■ **Pixel coordinate grounding data**

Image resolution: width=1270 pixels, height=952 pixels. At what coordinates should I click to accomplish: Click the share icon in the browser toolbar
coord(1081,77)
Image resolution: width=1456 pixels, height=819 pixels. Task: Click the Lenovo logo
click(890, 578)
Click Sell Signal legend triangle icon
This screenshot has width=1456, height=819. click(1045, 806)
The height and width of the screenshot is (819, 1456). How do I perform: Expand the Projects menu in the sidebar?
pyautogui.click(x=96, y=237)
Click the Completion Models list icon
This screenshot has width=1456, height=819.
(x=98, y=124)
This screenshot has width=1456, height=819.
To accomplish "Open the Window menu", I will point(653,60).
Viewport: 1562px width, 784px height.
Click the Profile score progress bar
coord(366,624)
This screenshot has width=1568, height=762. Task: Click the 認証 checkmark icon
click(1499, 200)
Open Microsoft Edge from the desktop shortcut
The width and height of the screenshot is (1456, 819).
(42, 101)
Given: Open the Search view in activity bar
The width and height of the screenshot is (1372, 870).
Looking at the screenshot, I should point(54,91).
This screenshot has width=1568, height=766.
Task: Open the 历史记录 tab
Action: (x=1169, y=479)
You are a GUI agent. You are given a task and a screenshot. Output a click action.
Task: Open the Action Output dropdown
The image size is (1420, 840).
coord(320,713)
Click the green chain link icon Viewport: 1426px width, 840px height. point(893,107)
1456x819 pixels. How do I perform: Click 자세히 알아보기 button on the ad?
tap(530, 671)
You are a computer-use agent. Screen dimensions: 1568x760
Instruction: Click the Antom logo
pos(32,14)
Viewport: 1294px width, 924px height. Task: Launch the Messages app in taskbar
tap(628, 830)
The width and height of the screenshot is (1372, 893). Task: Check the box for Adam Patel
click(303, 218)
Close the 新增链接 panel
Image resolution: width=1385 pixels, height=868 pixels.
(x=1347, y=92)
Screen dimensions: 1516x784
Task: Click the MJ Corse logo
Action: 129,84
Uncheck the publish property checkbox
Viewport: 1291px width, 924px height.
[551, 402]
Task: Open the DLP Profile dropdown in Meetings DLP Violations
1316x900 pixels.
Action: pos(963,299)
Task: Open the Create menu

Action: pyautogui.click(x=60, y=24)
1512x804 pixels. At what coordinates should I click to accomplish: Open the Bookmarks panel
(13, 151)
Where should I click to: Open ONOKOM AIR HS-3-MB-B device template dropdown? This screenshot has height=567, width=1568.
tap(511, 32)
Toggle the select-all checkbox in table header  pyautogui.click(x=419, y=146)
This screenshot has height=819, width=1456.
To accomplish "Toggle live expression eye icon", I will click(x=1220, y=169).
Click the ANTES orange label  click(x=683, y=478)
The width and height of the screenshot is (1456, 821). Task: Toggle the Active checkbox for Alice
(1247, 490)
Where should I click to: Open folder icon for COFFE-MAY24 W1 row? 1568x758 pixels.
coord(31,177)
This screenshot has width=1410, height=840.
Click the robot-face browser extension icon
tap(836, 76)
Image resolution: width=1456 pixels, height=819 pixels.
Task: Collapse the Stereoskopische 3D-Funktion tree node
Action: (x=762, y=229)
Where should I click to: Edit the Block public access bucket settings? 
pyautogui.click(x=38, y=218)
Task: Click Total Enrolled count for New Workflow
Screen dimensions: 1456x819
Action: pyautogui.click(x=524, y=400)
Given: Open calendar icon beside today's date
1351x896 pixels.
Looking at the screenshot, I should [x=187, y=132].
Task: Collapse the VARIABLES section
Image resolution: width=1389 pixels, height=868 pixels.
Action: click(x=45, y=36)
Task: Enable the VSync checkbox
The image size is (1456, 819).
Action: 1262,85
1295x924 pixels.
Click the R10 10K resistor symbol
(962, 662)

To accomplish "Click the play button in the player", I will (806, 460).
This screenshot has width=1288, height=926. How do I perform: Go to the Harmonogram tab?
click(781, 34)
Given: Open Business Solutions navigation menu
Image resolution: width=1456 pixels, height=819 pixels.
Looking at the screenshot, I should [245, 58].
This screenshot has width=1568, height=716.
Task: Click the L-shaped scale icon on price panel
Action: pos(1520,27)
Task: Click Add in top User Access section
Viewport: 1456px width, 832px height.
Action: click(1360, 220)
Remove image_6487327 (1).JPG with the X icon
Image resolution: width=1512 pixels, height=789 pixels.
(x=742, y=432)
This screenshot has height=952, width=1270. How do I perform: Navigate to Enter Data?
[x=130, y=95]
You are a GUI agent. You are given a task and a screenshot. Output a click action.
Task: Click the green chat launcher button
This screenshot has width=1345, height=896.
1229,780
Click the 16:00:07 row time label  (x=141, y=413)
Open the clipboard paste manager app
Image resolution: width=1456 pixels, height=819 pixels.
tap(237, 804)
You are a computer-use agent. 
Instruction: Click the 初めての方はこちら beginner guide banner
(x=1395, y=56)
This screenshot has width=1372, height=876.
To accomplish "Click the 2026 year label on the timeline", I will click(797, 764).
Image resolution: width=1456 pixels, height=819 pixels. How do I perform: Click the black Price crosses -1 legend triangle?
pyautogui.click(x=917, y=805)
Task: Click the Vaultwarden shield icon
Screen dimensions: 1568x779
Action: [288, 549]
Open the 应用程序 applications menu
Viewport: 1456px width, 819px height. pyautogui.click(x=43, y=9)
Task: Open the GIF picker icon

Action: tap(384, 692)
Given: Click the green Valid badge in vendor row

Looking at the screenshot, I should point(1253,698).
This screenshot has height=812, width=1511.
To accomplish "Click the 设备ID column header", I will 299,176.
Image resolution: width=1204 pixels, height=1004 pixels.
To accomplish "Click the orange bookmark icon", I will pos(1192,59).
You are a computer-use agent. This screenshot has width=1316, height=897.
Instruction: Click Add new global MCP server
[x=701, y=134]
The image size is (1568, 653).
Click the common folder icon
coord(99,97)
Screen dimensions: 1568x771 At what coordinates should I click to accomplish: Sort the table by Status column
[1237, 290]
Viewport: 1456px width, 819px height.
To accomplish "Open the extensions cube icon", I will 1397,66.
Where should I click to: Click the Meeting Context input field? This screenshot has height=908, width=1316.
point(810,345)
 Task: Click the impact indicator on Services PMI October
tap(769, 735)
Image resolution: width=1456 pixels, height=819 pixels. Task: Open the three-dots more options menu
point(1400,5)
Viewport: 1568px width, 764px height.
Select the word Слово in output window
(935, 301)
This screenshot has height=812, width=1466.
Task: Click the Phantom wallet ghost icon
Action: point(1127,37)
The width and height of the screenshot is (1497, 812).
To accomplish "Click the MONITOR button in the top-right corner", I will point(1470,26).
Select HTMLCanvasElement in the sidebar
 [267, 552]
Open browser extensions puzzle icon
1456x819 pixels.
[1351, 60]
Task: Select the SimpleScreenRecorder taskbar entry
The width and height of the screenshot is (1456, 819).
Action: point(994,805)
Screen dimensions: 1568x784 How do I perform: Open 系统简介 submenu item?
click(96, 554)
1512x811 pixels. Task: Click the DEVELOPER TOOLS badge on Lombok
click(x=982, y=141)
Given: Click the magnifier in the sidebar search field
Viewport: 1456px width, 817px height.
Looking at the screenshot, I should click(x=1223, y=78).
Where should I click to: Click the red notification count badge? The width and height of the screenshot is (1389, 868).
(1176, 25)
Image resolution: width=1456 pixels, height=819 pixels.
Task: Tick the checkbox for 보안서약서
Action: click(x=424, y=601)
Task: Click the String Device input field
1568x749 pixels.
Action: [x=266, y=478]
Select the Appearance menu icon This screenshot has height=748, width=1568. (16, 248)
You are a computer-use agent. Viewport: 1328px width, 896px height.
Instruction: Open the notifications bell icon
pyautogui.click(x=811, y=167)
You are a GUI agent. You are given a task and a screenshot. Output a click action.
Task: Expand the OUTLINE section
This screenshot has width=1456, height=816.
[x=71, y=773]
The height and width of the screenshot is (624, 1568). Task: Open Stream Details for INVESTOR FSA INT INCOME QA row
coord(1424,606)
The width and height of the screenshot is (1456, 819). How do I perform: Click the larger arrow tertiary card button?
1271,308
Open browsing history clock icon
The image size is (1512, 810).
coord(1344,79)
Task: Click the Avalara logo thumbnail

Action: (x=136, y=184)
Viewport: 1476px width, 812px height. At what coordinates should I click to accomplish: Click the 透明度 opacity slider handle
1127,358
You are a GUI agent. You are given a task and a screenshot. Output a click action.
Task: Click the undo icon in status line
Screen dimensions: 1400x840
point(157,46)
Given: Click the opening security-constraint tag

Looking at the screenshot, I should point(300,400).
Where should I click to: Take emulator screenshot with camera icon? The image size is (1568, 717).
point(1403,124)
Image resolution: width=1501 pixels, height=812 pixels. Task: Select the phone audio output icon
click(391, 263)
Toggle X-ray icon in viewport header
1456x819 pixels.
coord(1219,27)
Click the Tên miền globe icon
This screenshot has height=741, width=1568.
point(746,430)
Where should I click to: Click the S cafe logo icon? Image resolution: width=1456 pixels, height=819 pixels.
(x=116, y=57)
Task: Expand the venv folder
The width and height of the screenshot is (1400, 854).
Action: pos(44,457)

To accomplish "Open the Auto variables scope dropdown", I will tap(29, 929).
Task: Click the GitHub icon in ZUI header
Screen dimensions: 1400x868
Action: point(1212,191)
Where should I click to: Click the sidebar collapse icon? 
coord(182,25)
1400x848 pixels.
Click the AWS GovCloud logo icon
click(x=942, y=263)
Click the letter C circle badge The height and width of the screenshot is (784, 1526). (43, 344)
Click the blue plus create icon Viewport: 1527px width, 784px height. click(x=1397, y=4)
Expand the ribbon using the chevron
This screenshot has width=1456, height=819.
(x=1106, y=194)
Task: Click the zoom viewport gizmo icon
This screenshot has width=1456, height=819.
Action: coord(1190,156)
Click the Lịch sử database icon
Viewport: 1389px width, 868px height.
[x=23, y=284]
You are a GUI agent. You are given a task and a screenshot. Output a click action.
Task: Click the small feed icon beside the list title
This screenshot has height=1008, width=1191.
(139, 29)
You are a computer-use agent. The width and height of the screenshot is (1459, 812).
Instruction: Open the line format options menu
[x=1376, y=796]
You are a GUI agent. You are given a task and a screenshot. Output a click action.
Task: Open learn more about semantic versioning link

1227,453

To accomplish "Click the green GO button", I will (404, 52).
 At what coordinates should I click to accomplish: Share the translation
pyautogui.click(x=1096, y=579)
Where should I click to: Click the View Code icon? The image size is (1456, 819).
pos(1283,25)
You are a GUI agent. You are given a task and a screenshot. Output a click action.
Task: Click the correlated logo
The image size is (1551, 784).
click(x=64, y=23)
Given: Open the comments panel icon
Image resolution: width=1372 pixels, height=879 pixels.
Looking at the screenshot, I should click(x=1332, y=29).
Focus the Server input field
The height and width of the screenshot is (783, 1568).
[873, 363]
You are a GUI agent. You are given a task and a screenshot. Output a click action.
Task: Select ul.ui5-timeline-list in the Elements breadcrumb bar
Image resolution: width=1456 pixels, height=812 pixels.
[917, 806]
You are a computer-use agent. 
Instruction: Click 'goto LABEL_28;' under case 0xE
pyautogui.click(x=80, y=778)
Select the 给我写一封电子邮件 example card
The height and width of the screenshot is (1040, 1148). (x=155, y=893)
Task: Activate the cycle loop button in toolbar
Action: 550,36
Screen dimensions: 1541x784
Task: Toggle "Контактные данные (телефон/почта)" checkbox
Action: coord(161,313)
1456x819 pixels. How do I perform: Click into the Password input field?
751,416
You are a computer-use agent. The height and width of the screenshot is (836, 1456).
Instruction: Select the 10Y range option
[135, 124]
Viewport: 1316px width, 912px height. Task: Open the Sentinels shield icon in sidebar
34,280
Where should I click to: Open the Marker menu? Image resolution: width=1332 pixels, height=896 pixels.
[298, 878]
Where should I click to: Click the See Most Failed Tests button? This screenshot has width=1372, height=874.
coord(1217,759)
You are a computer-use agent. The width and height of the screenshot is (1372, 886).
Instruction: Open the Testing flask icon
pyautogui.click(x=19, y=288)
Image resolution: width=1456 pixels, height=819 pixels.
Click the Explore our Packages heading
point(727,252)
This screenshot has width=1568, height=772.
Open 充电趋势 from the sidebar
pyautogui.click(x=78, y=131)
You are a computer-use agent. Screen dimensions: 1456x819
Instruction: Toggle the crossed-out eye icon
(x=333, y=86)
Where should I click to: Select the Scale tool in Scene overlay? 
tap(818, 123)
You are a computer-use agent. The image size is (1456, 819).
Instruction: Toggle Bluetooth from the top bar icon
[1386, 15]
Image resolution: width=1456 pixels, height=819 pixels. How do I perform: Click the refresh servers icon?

■ **AIM OF THE TASK**
Across the records above, return every line that contains the word "timeline".

■ **SOLUTION FOR THIS EXERCISE**
To accomplish "Click the 2026 year label on the timeline", I will click(797, 764).
Task: Select ul.ui5-timeline-list in the Elements breadcrumb bar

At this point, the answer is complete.